Saturday, January 29th 2022

NVIDIA "Hopper" Might Have Huge 1000 mm² Die, Monolithic Design

Jan 29th, 2022 10:37 Discuss (60 Comments)

Renowned hardware leaker kopike7kimi on Twitter revealed some purported details on NVIDIA's next-generation architecture for HPC (High Performance Computing), Hopper. According to the leaker, Hopper is still sporting a classic monolithic die design despite previous rumors, and it appears that NVIDIA's performance targets have led to the creation of a monstrous, ~1000 mm² die package for the GH100 chip, which usually maxes out the complexity and performance that can be achieved on a particular manufacturing process. This is despite the fact that Hopper is also rumored to be manufactured under TSMC's 5 nm technology, thus achieving higher transistor density and power efficiency compared to the 8 nm Samsung process that NVIDIA is currently contracting. At the very least, it means that the final die will be bigger than the already enormous 826 mm² of NVIDIA's GA100.

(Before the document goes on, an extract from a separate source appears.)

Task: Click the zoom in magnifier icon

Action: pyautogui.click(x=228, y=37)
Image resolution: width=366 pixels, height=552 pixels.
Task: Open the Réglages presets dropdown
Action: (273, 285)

If this is indeed the case and NVIDIA isn't deploying a MCM (Multi-Chip Module) design on Hopper, which is designed for a market with increased profit margins, it likely means that less profitable consumer-oriented products from NVIDIA won't be featuring the technology either. MCM designs also make more sense in NVIDIA's HPC products, as they would enable higher theoretical performance when scaling - exactly what that market demands. Of course, NVIDIA could be looking to develop an MCM version of the GH100 still; but if that were to happen, the company could be looking to pair two of these chips together as another HPC product (rumored GH-102). ~2,000 mm² in a single GPU package, paired with increased density and architectural improvements might actually be what NVIDIA requires to achieve the 3x performance jump from the Ampere-based A100 the company is reportedly targeting.

Source: Videocardz

Add your own comment

60 Comments on NVIDIA "Hopper" Might Have Huge 1000 mm² Die, Monolithic Design

#26

lexluthermiester

repman244It's ~31.62mm.

TADA!

Let's review...

Raevenlordand it appears that NVIDIA's performance targets have led to the creation of a monstrous, ~1000 mm² die package for the GH100 chip

... that's what the article stated....

oobymach1000mm is 100cm which is 1meter or around 40" for you Americans

... and this was stated(implying an insulting tone), to which I replied....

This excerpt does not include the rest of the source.